Scios (Sunnyvale, California) received an approvable letter from the FDA for Natrecor as an intravenous treatment for patients with acutely decompensated congestive heart failure. The company said the FDA is prepared to approve the new drug application following the finalization of Natrecor labeling and completion of a pre-approval inspection. The FDA's Cardiovascular and Renal Drugs Advisory Committee unanimously recommended approval of Natrecor in May. If approved, the company said, Natrecor will become the first new treatment for acutely decompensated cardiovascular heart failure in more than a decade. Natrecor is a recombinant form of B-type natriuretic peptide.
St. Jude Medical (St. Paul, Minnesota) reported that surgeons at Evanston Northwestern Healthcare (Evanston, Illinois) performed open-heart surgery using a connecting technology that replaces the traditional suture in the procedure. The FDA approved the new device, the St. Jude Medical Symmetry Bypass System Aortic Connector, this past May, and since June 1, surgeons have used the aortic connector in 15 coronary artery bypass graft procedures. The connector enables surgeons to perform a minimally invasive, "no touch" coronary bypass graft surgery on a beating heart. The new aortic connector allows surgeons to attach vein grafts to the aorta with a star-shaped rivet, a mechanical procedure taking less than 10 seconds vs. three to five minutes to sew the connection by hand. St.
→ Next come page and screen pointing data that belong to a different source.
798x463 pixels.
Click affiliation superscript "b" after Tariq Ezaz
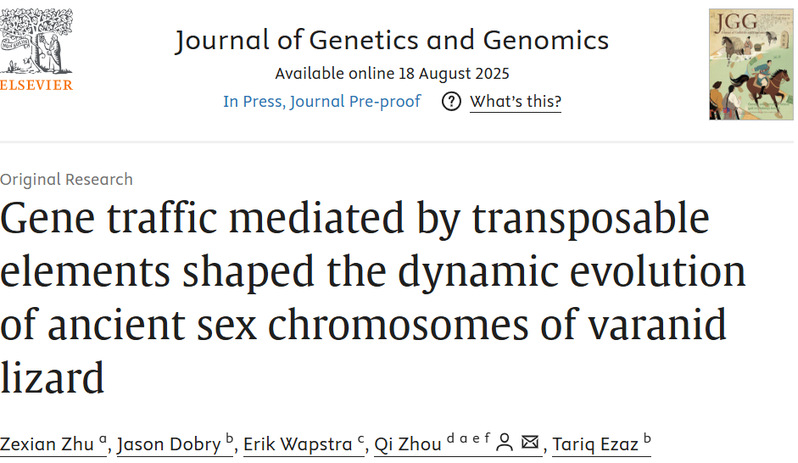click(647, 438)
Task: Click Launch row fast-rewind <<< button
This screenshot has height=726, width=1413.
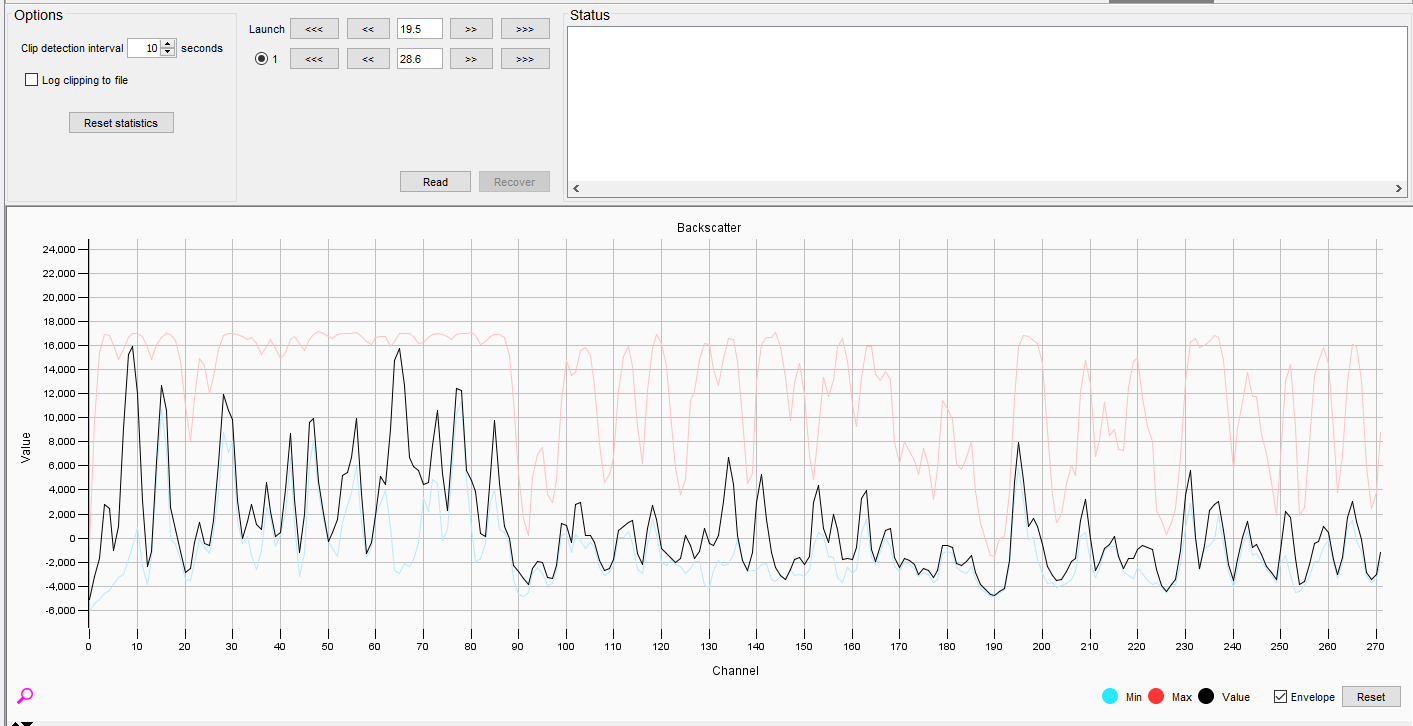Action: click(x=314, y=29)
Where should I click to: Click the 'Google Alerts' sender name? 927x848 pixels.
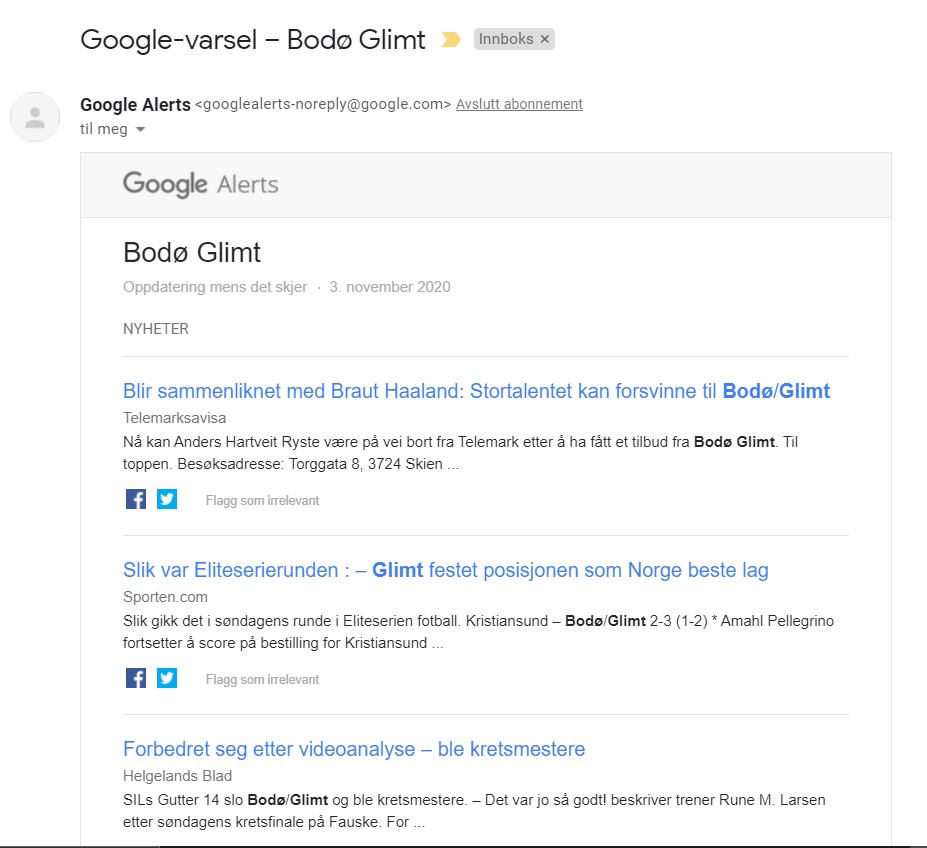pos(135,104)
Jude also received FDA premarket approval of its Livewire TC Compass, an advanced mapping and ablation electrophysiology catheter that can assist clinicians in clinical management of supraventricular tachycardias (SVTs), including atrial fibrillation (AF). The system is designed to locate the focal triggers of heart arrhythmias responsible for initiating SVTs, including atrial fibrillation. The catheter system also features ablation capabilities for the RF ablation of selected SVTs, including Wolff-Parkinson-White syndrome, atrioventricular nodal reentrant tachycardia and atrioventricular node ablation, the company said. U.S. market release is planned for 3Q01. According to St. Jude, the new system represents a "significant advance in mapping technology for paroxysmal atrial fibrillation PAF, since a single catheter can provide bipolar, unipolar and vector mapping capabilities, all without the need for expensive capital equipment systems."